1963 and 1964 In 1963 and 1964, education activists staged boycotts to highlight the Boston School Committee's failure to address the
de facto racial segregation of the city's public schools. Black children's achievement levels were consistently lower than those of white children. Their dropout rates were higher, their schools were dilapidated, their textbooks were out-of-date, and their often demoralized teachers were more concerned with maintaining order than with teaching. In cities as large as Chicago, New York, Detroit, and Denver, and as small as Plainfield, New Jersey, and Stamford, Connecticut, black mothers mobilized to improve the quality of their children's education. They fought for integration via busing, mostly because they believed it was the best way to address the problem quickly. White children went to well-funded, well-equipped schools that were often underpopulated.

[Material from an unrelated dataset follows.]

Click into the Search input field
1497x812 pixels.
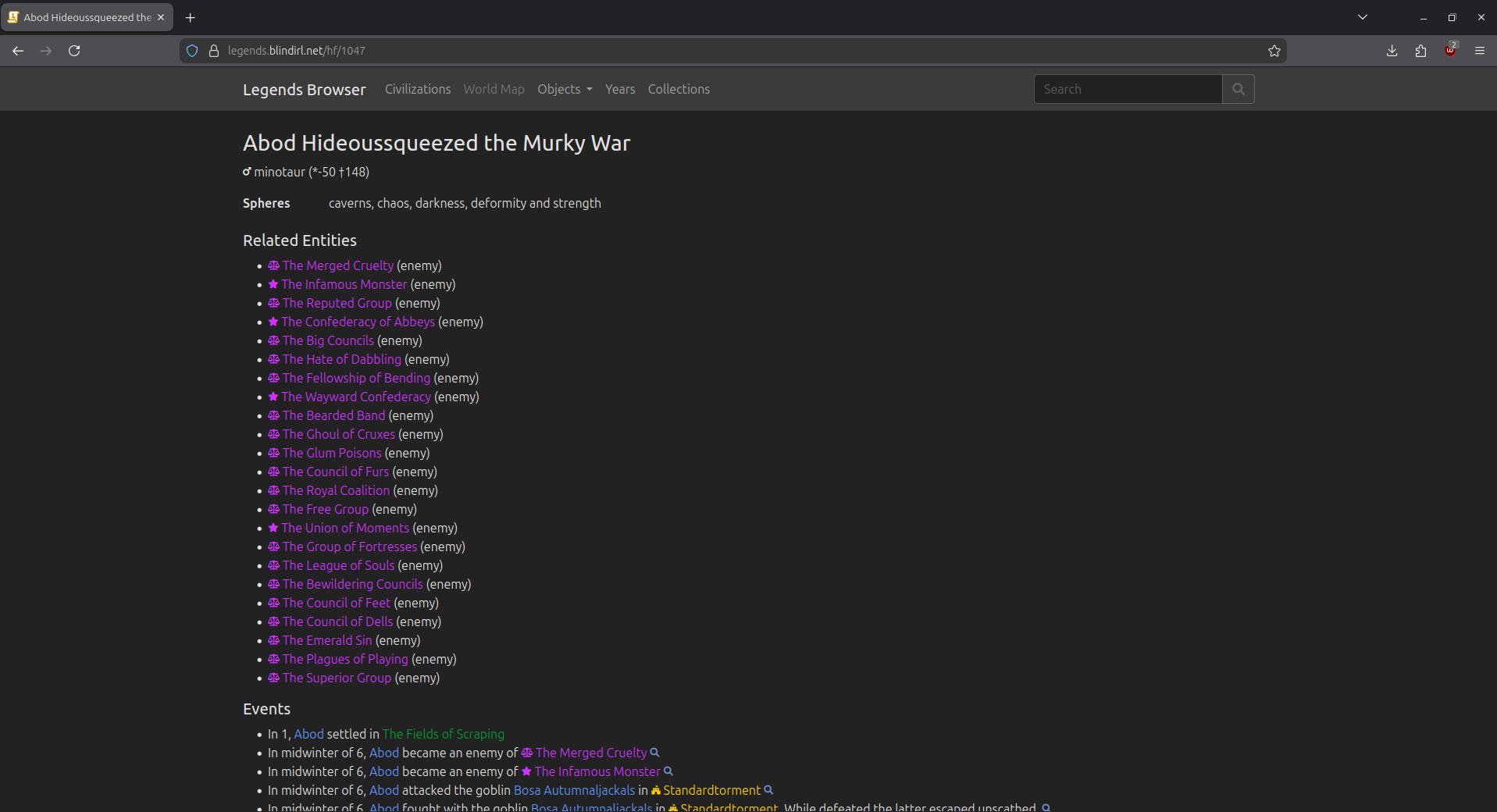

Black mothers, such as those who organized Chicago's Truth Squad or
Englewood, New Jersey's Englewood Movement, sought to place these “neighborhood schools” within the reach of black children.

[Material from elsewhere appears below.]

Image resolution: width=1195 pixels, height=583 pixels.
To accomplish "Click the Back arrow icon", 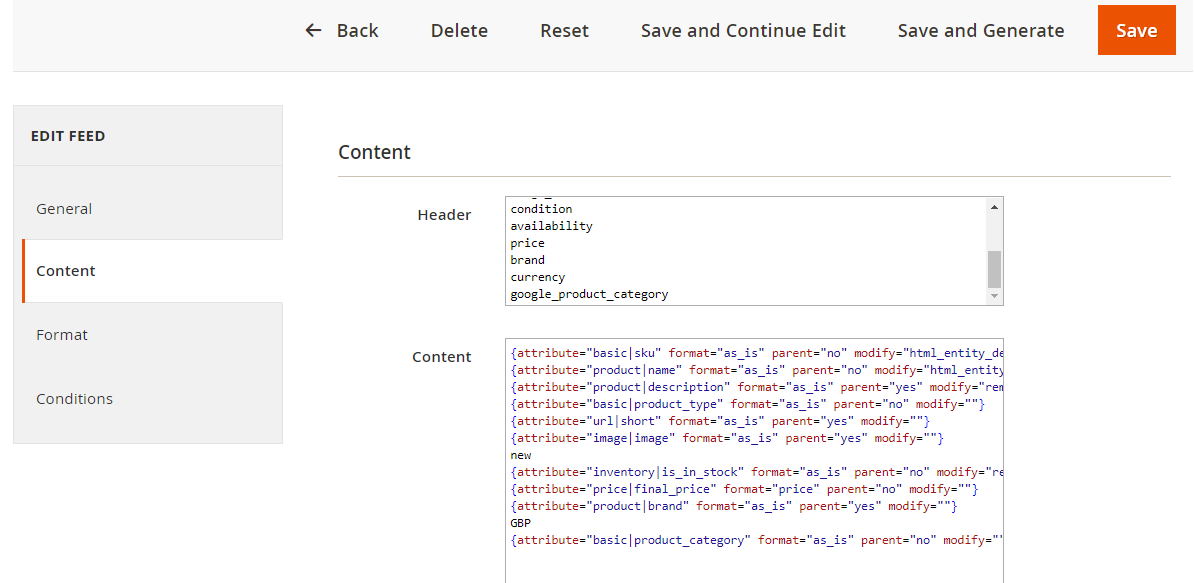I will 314,31.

NAACP lawyers supported them, arguing that there was no difference between school segregation that occurred as a result of a legal mandate (
de jure segregation) and that which occurred as a result of state-sanctioned real estate discrimination (de facto segregation). Both resulted in black deprivation. 32 Black education advocates met with stiff resistance from whites, also mostly mothers, who greeted black children with racial epithets. In a nationally televised address on June 6, 1963, President John F. Kennedy urged the nation to take action toward guaranteeing equal treatment of every American regardless of race. Soon after, Kennedy proposed that Congress consider civil rights legislation that would address voting rights, public accommodations, school desegregation, nondiscrimination in federally assisted programs, and more. Despite Kennedy's assassination in November 1963, his proposal culminated in the
Civil Rights Act of 1964, signed into law by President Lyndon Johnson just a few hours after House approval on July 2, 1964. The act outlawed segregation in businesses such as theaters, restaurants, and hotels. It banned discriminatory practices in employment and ended segregation in public places such as swimming pools, libraries, and public schools. In Plainfield, after a 1964 state order to desegregate schools, black students found the words
nigger steps and
nigger entrance painted on parts of Plainfield High School.

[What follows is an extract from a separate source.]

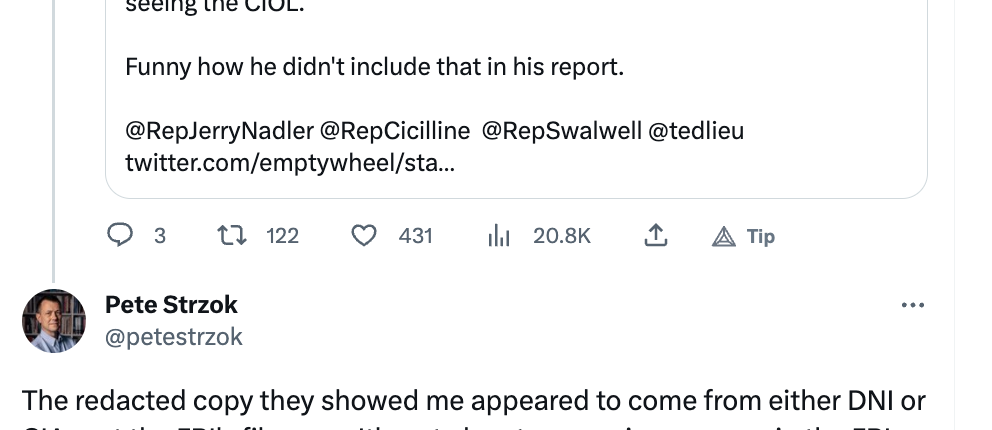Viewport: 992px width, 430px height.
Task: Click the share upload arrow icon
Action: 655,236
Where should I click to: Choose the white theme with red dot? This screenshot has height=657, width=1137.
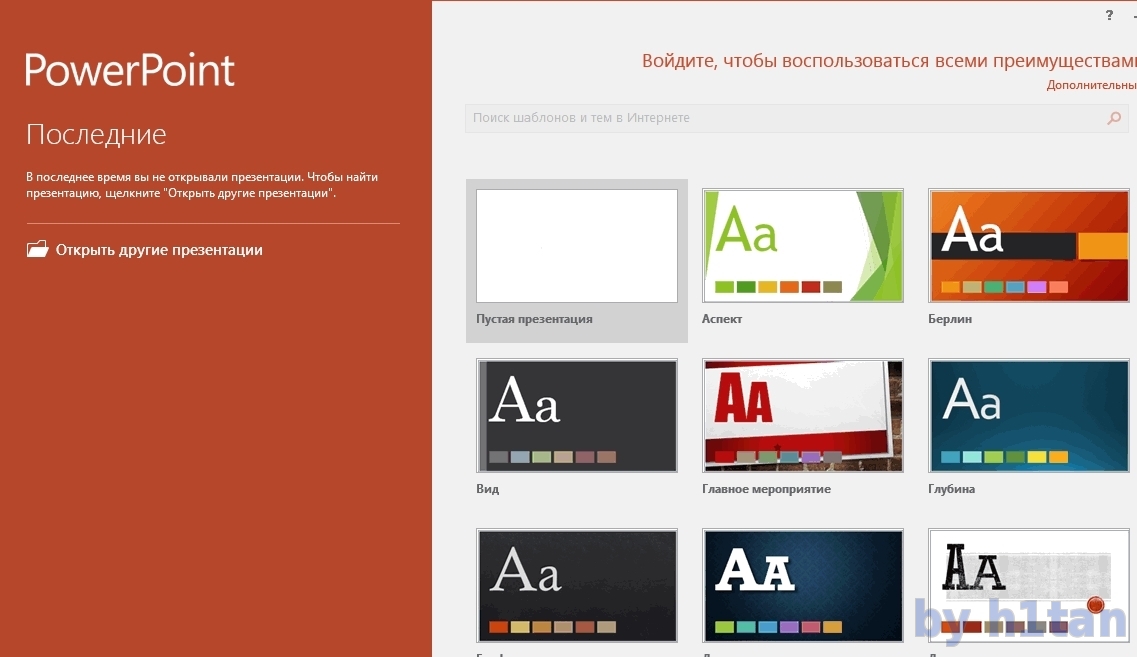(x=1029, y=586)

Racial Imbalance Act On April 1, 1965, a special committee appointed by
Massachusetts Education Commissioner Owen Kiernan released its final report finding that more than half of black students enrolled in
Boston Public Schools (BPS) attended institutions with enrollments that were at least 80 percent black and that
housing segregation in the city had caused the racial imbalance. In response to the report, on April 20, 1965, the Boston
NAACP filed a lawsuit in federal district court against the city seeking the desegregation of the city's public schools.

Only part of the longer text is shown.